Holistic Optimization of Data-Intensive Applications

Seminar | March 7 | 1-2 p.m. | Soda Hall, 430-438 Wozniak Lounge

 Alvin Cheung, Assistant Professor, University of Washington

 Electrical Engineering and Computer Sciences (EECS)

From social networking websites to bank transactions, we interact with data-intensive applications every day. Such applications rely on databases for persistent storage, but the strong separation between the application and the database layer makes it difficult to satisfy end-to-end goals such as performance and correctness. For instance, each large-scale data processing system (e.g., relational databases, Spark, TensorFlow, etc) specializes on different workloads and exposes different domain-specific language or programming interface for applications to utilize. It is very difficult for application developers to decide which system to use for their application, and making the wrong choice will result in drastic performance hit. Building new data processing systems is not easy either, as the lack of tools often results in developers repeating the same work (and bugs!) when building new ones.

In this talk, I will show how examining the programming system and the database management system in tandem allows developers to build data-intensive applications and systems that are both performant and correct. To illustrate, I will discuss three projects: verified lifting, a methodology that enables applications to leverage optimization exposed by different programming interfaces; Cosette, a tool for system developers to validate the correctness of their query transformations; and I will briefly mention Cuttlefish, a system that adaptively chooses among different data operator implementations using machine learning. Using real-world examples, I will show that these tools enable system builders to reason about the correctness of their optimization, and allow orders of magnitude performance improvement while preserving the same programming interface to the developer. Our work is currently being deployed in the industry and has been used by hundreds of students at the University of Washington. To conclude, I will describe how these projects open up new opportunities towards generating application-specific database systems.

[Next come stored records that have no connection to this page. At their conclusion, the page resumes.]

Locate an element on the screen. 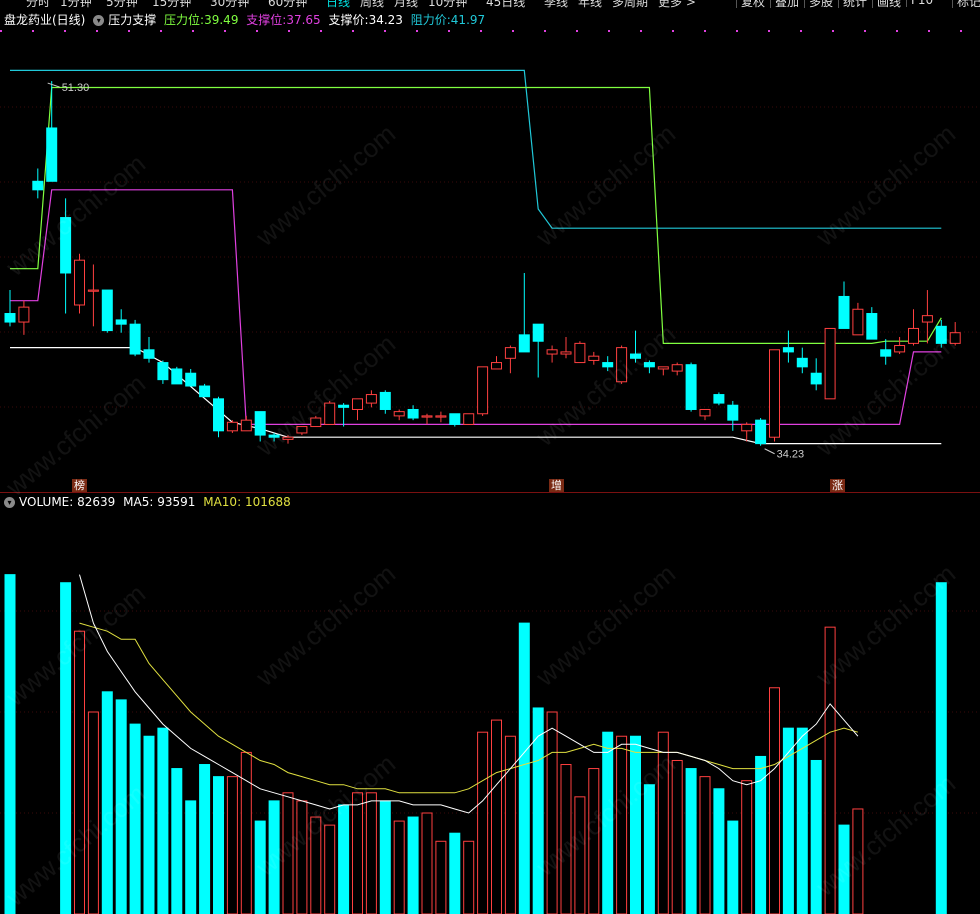 The height and width of the screenshot is (914, 980). stock-name: 盘龙药业(日线) is located at coordinates (44, 20).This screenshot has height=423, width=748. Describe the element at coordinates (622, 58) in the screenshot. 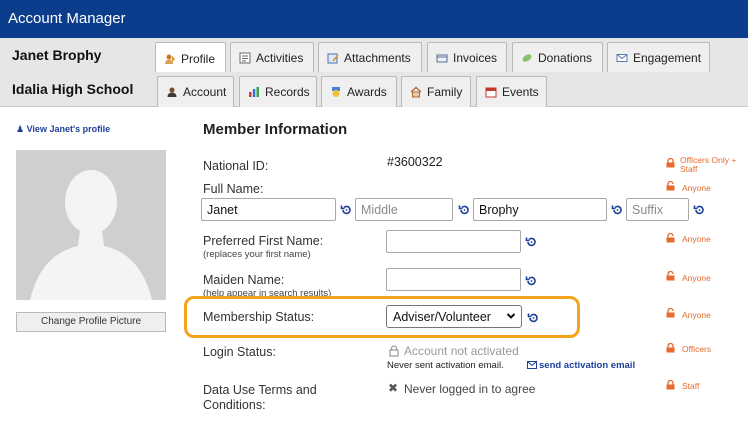

I see `engagement-icon` at that location.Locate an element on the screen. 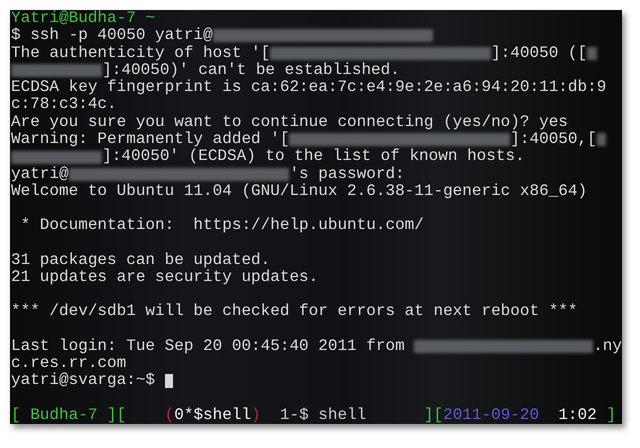 The width and height of the screenshot is (640, 448). terminal-text: The authenticity of host '[ is located at coordinates (140, 53).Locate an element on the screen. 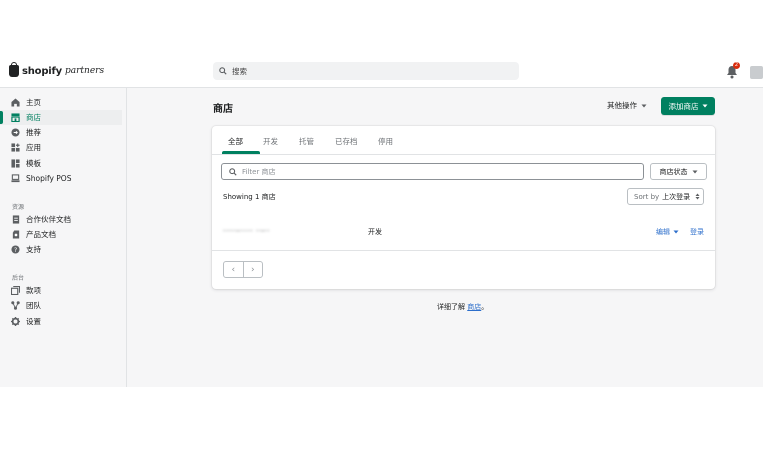 The height and width of the screenshot is (450, 763). filter-input: Filter 商店 is located at coordinates (432, 172).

Alvin Cheung is an assistant professor in the Allen School of Computer Science & Engineering at the University of Washington, affiliated with the programming languages and database research groups. His research focuses on designing new techniques to solve systems and end-user programming problems. Alvin earlier received the George M. Sprowls Award for outstanding dissertation in computer science at MIT. Since joining Washington in 2015, he has received various awards, including the Department of Energy Early Career Research Award and the NSF CAREER Award. He and his students have also won best paper and demo awards at multiple conferences and workshops.